By public vote, the winner of the "Richard & Judy best summer read of 2008" is No Time for Goodbye by Linwood Barclay. The results were gathered from viewer reaction on the Richard & Judy Channel 4 show. "Utterly riveting. It will grab you on page one and won't let you go until the final, stunning conclusion", says Tess Gerritsen. My review of this book is here. Although I enjoyed it, I did have a few caveats, in particular the fact that the solution depended on someone not looking at something properly, which in context was highly unlikely. The book is certainly an exciting, easy read, though: perfect for a summer holiday.

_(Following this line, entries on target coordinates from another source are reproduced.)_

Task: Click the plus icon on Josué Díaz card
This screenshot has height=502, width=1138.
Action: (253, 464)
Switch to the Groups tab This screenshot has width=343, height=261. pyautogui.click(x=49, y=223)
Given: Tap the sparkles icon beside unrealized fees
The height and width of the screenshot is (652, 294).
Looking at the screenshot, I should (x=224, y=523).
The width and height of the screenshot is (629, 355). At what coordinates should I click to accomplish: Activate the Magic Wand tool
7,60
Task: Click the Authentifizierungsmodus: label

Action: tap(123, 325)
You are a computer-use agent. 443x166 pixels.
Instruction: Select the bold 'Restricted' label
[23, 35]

In other crime-fiction news, The Times today runs an article by Barry Forshaw about Stieg Larsson, author of The Girl with the Dragon Tattoo, who died before the book (the first of a trilogy) was translated into English, by Reg Keeland. The article hints that the early death of the author may have been related to his fearless journalism, before revealing that this actually was not the case. The second book in the trilogy, The Girl Who Played with Fire, is out in January 2009. You can see the cover and read a mini-extract at Euro Crime. (The commenters agree that the picture of the woman on the cover displays a highly unlikely "model-standard grooming".)

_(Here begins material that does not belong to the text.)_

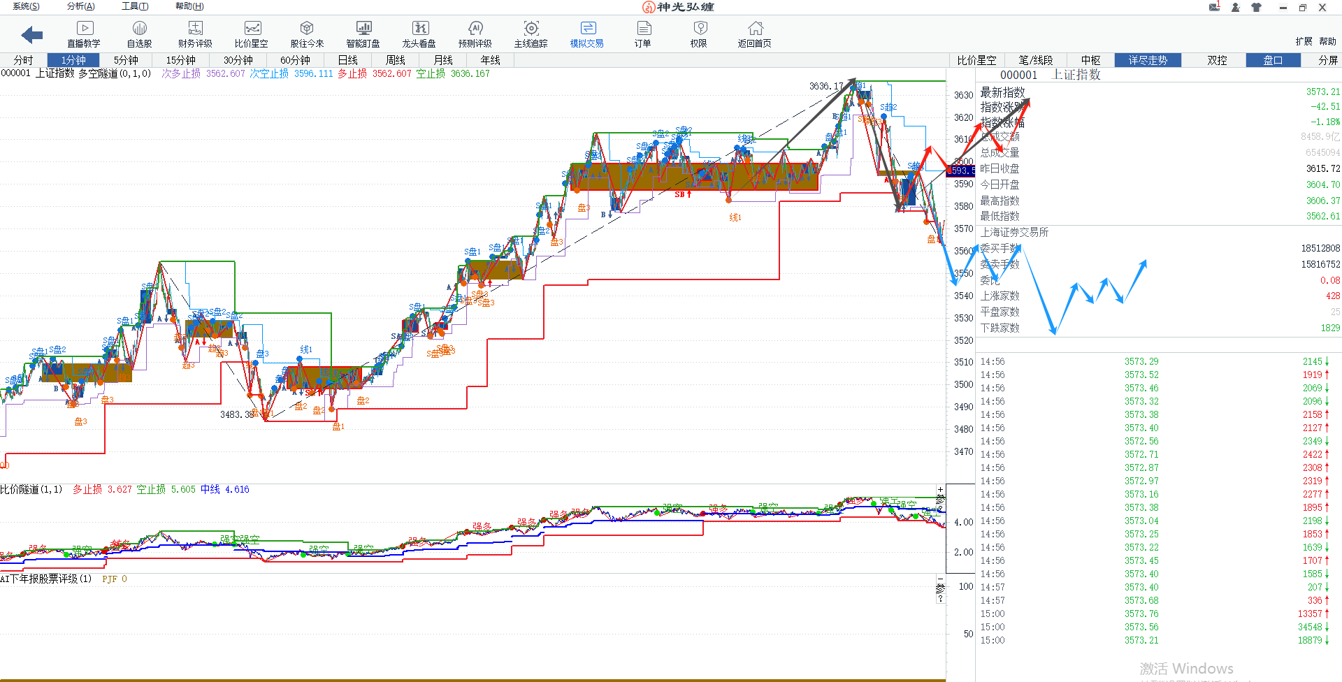This screenshot has height=682, width=1342.
Task: Open 财务评级 financial rating
Action: point(195,34)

If you are a fan of Stieg Larsson and are finding it hard to wait until January, there are many other excellent Swedish (and other Scandinavian) crime novels that will keep you going until then. If you are keen on the investigative journalism theme, I would recommend in particular my adored Liza Marklund's Paradise, which covers very similar themes to The Girl With the Dragon Tattoo, or Mari Jungstedt's Unseen and Unspoken. Asa Larsson (no relation to Stieg)'s debut Sun Storm is along similar lines although featuring a lawyer rather than a journalist. There are so many fantastic Swedish (and other Scandinavian) novels being published at the moment that the reader is truly spoilt. Johan Theorin's debut Echoes from the Dead (translated by Marlaine Delargy, who also translates Asa Larsson) is being much talked about, and I've recently been indulging in Helene Tursten's three books so far translated into English (the first one also translated by Reg Keeland, using the name Steven T Murray).
If you've read everything published in translation from Scandinavia ;-), Karen has just put together an Amazon list for 2009, which I am sure will lengthen as more titles are announced.